Rambler Media reported widening first-half losses Wednesday, as the search engine company lost market share and advertising dropped throughout the sector.

Rambler posted a net loss of 68 million rubles ($2.16 million) in the first half of 2009, down from a loss of 11 million rubles in the same period the year before.

Sales fell 18 percent year on year to 1 billion rubles, and earnings before interest, taxes, depreciation and amortization were 85 million rubles, down 60 percent year on year.

“During the first half of 2009, the operating environment was particularly challenging because of low business confidence, decreasing GDP in Russia and a prevailing lack of visibility, which limited advertising spend across all sectors,” chief executive Olga Turischeva said in a statement. She added that she expected 2009 revenue to be down 15 percent in ruble terms.

The group attributed the poor performance to increased competition, the emergence of social networks and growing Internet penetration.

“Rambler has been losing its market share lately as part of its audience shifted to competitors’ search engines Google and Mail.ru, while Yandex search has maintained its leading positions in 2009,” said Konstantin Roshchupkin, an Internet marketing analyst at Ashmanov and Partners.

“The financial losses have come from the decline in context advertising — meaning that Begun and Rambler have seen their context advertising subsidiary share decline,” he said.

Rambler intended to sell a 50.1 percent stake in its Begun advertising unit to Google, but the Federal Anti-Monopoly Service blocked the deal.

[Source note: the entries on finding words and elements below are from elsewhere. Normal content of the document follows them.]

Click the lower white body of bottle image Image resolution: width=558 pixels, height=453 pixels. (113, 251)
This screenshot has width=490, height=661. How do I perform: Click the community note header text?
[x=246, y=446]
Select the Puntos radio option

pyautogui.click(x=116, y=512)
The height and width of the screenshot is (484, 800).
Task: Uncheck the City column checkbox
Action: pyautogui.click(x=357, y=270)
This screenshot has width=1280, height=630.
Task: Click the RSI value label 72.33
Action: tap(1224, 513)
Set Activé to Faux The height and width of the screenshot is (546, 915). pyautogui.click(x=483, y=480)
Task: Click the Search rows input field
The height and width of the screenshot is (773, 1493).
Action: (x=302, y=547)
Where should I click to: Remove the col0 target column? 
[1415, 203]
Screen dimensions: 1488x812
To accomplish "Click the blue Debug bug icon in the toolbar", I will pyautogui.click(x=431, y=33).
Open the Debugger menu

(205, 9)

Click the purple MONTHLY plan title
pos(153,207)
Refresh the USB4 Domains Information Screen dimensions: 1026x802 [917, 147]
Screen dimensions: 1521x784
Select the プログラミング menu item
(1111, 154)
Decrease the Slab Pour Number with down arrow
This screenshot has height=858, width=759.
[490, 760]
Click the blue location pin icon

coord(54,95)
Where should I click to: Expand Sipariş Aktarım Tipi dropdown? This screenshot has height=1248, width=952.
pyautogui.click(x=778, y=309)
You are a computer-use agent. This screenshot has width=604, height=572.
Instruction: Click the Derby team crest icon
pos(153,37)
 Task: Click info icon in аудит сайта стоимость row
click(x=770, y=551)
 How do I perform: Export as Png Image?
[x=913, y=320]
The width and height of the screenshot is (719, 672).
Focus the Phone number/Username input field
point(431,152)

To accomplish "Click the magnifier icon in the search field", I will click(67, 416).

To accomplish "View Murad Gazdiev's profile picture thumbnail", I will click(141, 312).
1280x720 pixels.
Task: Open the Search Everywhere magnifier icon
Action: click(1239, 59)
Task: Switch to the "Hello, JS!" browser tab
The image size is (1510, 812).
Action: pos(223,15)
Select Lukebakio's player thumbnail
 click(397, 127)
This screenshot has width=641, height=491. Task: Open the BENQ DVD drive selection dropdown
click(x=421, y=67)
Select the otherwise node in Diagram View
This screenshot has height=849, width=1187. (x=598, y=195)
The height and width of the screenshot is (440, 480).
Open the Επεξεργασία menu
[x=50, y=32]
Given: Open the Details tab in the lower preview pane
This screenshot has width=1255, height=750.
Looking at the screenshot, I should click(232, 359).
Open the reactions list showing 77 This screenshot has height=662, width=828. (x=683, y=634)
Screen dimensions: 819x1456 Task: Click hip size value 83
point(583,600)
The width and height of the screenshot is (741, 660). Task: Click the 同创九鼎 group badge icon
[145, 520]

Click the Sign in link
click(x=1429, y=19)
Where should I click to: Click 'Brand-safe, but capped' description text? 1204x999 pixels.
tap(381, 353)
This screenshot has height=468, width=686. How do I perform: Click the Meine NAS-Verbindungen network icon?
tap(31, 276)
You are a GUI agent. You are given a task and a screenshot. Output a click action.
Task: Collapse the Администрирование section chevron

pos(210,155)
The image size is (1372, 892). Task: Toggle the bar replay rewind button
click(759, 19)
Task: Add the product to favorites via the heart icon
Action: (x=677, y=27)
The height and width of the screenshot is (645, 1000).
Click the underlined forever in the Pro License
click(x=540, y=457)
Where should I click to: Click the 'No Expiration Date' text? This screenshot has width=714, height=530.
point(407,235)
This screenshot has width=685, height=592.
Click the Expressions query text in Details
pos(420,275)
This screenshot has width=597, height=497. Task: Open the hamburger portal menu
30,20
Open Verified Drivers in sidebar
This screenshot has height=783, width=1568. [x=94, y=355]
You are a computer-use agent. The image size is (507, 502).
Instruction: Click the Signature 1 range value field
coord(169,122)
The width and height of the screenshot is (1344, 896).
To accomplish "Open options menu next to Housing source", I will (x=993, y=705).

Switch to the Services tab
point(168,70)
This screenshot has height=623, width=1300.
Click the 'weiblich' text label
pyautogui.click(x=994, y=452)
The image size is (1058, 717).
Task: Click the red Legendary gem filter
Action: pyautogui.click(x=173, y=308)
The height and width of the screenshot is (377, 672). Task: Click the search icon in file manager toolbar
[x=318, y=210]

The company no longer plans to sell the asset, Turischeva said, adding that it was one of its most valuable units and accounted for about 30 percent of the company’s contextual advertising revenue in the first half.

Rambler’s loss comes as the online advertising market is making giant strides.

The contextual advertising market will maintain its 25 percent to 30 percent growth in 2009, and by year-end its total turnover might reach $420 million, compared with $350 million in 2008, Roshchupkin said.

Another factor contributing to Rambler’s loss-making performance may be a lack of focus, analysts said.

“Rambler Group’s strategy was to grow from an Internet portal into a media holding, which included Internet services, a TV channel and content providers,” said Maxim Kazak, head of CNews Analytics.

“To reach its desired business diversity, Rambler piled up its assets, reporting losses year after year. But then it decided to go back to its core business, and by this time its search engine competitors were already ahead,” he said.